Prize-Winning Images Capture Birds in All Their Feathered Glory

The Best Bird Photographer of the Year Awards displays the dynamic lives of the amazing avian

This silver award winner for birds in flight captures a red kite take to the skies after scooping up a dead worm. Jamie Hall via Bird Photographer of the Year Awards 2017
This black-and-white image of the great grey owl plays with waning light in the snowy winter of northeast Finland. This image won best portfolio in the creative imagery category. Markus Varesvuo via Bird Photographer of the Year Awards 2017
A Kingfisher (Alcedo atthis) throws its finned find in the air before chowing down on its meal. This image won the people's choice category. Vince Burton via Bird Photographer of the Year Awards 2017
This detail of a cormorant wing is the winner of the Attention to Detail category. Tom Hines via Bird Photographer of the Year Awards 2017
An Australian pelican lands on the calm, shallow waters of a small mangrove swamp at Urunga Head in Australia. Bret Charman via Bird Photographer of the Year Awards 2017
A young photographer captured this whiskered tern (Chlidonias hybrida) as it called for the rising sun. Ondrej Pelanek via Young Bird Photographer of the Year
Vibrant pink flamingos feed their fluffy grey chicks in Rio Lagartos, Mexico. This image was the winner for the Best Portrait category. Alejandro Prieto Rojas via Bird Photographer of the Year Awards 2017
An Andean condor takes flight over the mountain peaks in Torres Del Paine National Park. This image won gold in the category Birds in the Environment. Ben Hall via Bird Photographer of the Year Awards 2017
A great white heron (Ardea herodias occidentalis) fights a green snake in the Florida Everglades. After 20 minutes of battling, the bird eventually had to release its prey. Jose Garcia/Bird Photographer of the Year Awards 2017
A gray heron peers under its wing in the silver winning image for the category Attention to Detail. Ahmad Alessa via Bird Photographer of the Year Awards 2017
An Eider duck (Somateria molissima) is out for a paddle in Trondelag, Norway. Pål Hermansen via Bird Photographer of the Year Awards 2017

The annual “Bird Photographer of the Year” competition, hosted by the British Trust for Ornithology, invites experts and amateurs to submit their best snapshots of our fine, feathered friends. As the Guardian reports, the organization recently released a beautiful book featuring the shortlisted and winning images from this year’s competition. The photographs capture birds in all their vibrant, diverse glory, and highlight the creativity and ingenuity of the humans behind the camera.
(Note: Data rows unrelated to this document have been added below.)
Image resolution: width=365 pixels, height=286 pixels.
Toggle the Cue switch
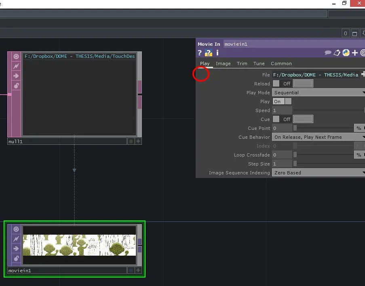tap(276, 119)
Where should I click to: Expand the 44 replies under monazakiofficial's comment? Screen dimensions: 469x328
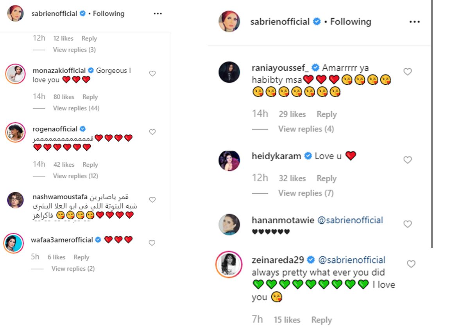pos(76,108)
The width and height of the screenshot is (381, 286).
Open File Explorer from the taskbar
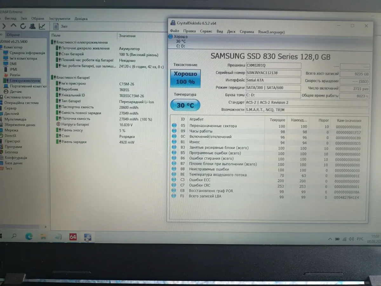[x=43, y=237]
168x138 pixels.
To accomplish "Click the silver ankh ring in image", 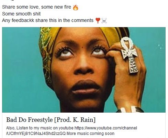I will click(x=130, y=55).
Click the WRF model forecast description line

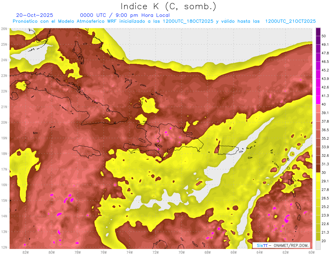tap(164, 21)
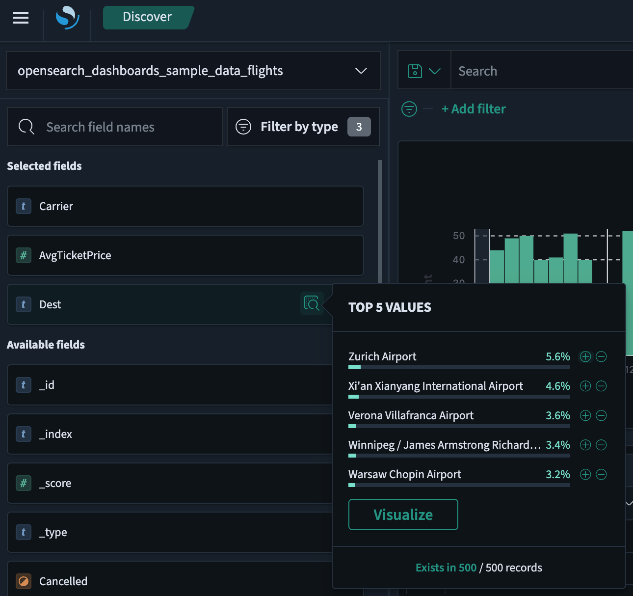Collapse the chart panel with the right-edge chevron

[x=630, y=503]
With the goal of monitoring birds across the UK, the British Trust for Ornithology (BTO) recruits both professional scientists and volunteer birdwatchers, who are united by their shared passion for the avian species. And that passion is reflected in the photo competition’s winning images, which revel in their subjects' detailed plumage, powerful wingspans, and charming quirks. Markus Varesvuo, for instance, captured a haunting, black-and-white image of a grey owl in flight, its wings thrust forward, its eyes wide. In a photo by Vince Burton, a common kingfisher with a tubby belly hurls a fish into the air, waiting below with its beak open.

The images span continents and ecosystems—from Australian mangrove swamps, to sandy expanse in Kuwait, to a backyard in the U.K.—and showcase a range of birdie behaviors: a puffy reedling clinging to a frosty branch in Finland, two common coots battling over territory, a cluster of electric-pink flamingos standing tall over a sea of grey chicks. In a photo by Jose Garcia, a green snake wraps itself around the spear-like beak of a great heron, trying desperately to break free. “The fight lasted for nearly 20 minutes,” a caption on the photo reads, “with the heron having to release its prey.”

In addition to its arresting selection of photos, the BTO’s new book features a foreword by Chris Packham, president of the organization and the competition’s head judge. Part of the proceeds from the book will be used to support the BTO’s conservation work.